It’s an open question if Ailes can replicate his Fox News success in business news. Fox News Channel succeeded because it easily and smartly defined itself in opposition to what its core audience perceived to be bias on the part of the other networks. But nobody regards CNBC and Bloomberg TV the way Fox viewers regarded CNN and MSNBC. And CNBC has solid right-wing credentials. Mark Haines, the host of Squawk Box, routinely greets his colleagues at CNBC Europe by asking what’s going on in Socialist Land. CNBC’s idea of a leftist is a Wall Street Democrat like Roger Altman. And the network has given over an entire show to supply-sider Larry Kudlow. The gang at CNBC bears some resemblance to the House Republican caucus—an all-white, overwhelmingly male group in which centrists are branded as liberals and marginalized.

It may be possible for Fox to outflank CNBC on the right, but it’s not clear that would make for good financial TV. The simplistic dogma that suffuses the network’s current political/economic coverage—Republicans good, Democrats bad—might not work for 24/seven business news. Much of Fox’s current business coverage, dubbed “The Cost of Freedom,” oddly conflates stock market coverage with the war on terror. (James Wolcott noted that on a recent episode of the Fox business show Cashin’ In, one topic was: “The Prison at Guantanamo Bay: Good for the Stock Market?” Host Terry Keenan noted: “If we ‘cut and run’ from there, isn’t it all bets off for the market?”) Fox’s lead business anchor Neil Cavuto is a GOP donor, as well as an unctuous butt-kisser. The Journal pulled this representative quote from Fox host Stuart Varney: “The Democrats hate markets because they say they’re risky.” And the network’s history of taking stylebook directions from the White House doesn’t exactly inspire confidence. Will we be treated to Fox anchors referring to Treasury debt as “ownership society assets”? Will the French CAC-40 index be known on Fox as the “Freedom CAC-40”? Will folks who buy foreign stocks be derided as unpatriotic?

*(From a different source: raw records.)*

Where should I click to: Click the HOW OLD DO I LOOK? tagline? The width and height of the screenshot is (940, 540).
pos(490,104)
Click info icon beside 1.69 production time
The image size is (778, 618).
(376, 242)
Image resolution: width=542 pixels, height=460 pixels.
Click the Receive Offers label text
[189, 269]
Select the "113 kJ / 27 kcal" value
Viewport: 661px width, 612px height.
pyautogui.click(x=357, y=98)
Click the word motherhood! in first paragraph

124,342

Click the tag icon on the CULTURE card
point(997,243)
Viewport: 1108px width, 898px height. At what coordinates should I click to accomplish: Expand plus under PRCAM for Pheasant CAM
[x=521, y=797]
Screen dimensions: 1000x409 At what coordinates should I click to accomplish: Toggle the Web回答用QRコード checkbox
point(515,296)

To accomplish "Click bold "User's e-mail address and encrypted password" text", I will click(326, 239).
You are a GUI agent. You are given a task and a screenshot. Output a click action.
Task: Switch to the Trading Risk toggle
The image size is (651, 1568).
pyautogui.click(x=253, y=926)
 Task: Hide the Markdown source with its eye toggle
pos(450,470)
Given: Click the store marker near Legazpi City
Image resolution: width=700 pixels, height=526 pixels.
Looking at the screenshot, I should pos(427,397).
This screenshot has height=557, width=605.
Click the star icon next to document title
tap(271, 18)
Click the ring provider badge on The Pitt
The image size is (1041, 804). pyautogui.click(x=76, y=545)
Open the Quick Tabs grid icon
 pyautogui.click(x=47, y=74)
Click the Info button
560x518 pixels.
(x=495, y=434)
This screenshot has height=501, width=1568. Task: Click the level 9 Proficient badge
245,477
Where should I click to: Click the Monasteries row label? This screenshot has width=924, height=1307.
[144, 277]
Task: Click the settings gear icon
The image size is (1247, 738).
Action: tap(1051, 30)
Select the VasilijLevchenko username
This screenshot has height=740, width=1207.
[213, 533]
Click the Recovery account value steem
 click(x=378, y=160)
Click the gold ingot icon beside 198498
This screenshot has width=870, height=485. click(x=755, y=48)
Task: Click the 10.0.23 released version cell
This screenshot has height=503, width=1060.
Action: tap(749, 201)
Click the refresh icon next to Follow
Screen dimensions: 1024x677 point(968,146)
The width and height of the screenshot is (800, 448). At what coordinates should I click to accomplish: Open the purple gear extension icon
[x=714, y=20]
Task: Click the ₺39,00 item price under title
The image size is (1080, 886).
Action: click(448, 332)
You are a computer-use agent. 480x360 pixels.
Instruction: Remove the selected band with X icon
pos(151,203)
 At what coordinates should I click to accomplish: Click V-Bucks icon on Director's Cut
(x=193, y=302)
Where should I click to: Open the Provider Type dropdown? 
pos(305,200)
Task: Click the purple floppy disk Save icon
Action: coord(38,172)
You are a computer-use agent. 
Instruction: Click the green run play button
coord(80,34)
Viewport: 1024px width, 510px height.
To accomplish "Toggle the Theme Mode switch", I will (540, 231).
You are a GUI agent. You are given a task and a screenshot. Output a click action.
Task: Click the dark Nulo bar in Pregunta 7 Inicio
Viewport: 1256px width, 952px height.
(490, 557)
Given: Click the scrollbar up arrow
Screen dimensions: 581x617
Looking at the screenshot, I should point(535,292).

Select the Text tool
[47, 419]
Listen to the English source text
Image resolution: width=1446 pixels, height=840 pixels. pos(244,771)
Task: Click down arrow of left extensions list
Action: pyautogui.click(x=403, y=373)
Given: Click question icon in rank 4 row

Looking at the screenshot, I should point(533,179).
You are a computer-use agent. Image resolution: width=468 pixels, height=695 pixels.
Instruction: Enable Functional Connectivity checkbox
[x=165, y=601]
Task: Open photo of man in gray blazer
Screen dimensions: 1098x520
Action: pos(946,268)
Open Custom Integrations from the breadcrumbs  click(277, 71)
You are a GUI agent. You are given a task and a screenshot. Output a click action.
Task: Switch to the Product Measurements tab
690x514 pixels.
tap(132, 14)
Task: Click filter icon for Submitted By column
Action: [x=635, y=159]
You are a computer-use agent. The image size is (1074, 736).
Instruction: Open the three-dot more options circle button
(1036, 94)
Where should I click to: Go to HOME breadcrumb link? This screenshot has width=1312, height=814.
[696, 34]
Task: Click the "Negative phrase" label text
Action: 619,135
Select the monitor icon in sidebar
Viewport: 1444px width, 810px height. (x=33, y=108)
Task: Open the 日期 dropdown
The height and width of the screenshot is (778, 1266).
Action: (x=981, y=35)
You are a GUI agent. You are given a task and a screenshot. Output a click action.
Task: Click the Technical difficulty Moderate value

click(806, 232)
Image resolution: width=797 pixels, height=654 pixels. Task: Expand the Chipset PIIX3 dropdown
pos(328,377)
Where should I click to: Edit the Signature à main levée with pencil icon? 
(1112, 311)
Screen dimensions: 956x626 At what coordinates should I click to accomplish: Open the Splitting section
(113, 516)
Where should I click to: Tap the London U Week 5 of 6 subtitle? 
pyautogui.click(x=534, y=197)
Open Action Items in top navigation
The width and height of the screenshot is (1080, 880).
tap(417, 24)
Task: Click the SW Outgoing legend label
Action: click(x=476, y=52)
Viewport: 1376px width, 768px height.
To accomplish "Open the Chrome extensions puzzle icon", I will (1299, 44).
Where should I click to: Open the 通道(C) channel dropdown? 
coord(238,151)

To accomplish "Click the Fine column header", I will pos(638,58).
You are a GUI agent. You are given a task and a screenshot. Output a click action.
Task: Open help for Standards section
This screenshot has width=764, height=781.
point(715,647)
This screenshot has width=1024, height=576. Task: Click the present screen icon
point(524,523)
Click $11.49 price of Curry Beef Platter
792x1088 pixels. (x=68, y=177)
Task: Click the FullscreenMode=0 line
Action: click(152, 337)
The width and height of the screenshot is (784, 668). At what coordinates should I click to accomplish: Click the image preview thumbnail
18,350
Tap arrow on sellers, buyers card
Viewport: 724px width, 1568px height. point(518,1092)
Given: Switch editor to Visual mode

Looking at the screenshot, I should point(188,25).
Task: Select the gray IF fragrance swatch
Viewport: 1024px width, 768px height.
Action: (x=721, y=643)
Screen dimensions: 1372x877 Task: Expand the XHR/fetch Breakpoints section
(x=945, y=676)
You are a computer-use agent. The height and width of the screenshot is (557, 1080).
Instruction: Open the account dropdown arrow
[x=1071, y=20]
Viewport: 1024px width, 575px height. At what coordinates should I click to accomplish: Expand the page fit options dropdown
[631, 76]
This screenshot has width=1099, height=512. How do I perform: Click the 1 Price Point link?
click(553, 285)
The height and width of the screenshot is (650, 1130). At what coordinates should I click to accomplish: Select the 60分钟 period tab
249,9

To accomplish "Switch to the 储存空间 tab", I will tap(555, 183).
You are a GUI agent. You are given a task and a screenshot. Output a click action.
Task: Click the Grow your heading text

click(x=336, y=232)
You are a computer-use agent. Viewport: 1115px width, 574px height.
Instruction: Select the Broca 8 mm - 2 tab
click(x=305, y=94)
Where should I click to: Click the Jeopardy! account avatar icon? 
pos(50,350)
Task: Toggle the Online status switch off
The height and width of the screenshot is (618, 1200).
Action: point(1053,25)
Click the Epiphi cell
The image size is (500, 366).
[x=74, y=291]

Fox may be entering a crowded field, where the lead player is a formidable name brand that invented the genre, and the second-tier player is owned by a deep-pocketed company that doesn’t need to make a profit from it any time soon. Of course, that’s exactly the prospect that Fox News Channel faced when it debuted in 1996. I don’t know that I’d bet on a Fox business news channel. But media executives have learned the hard way not to sell Roger Ailes short.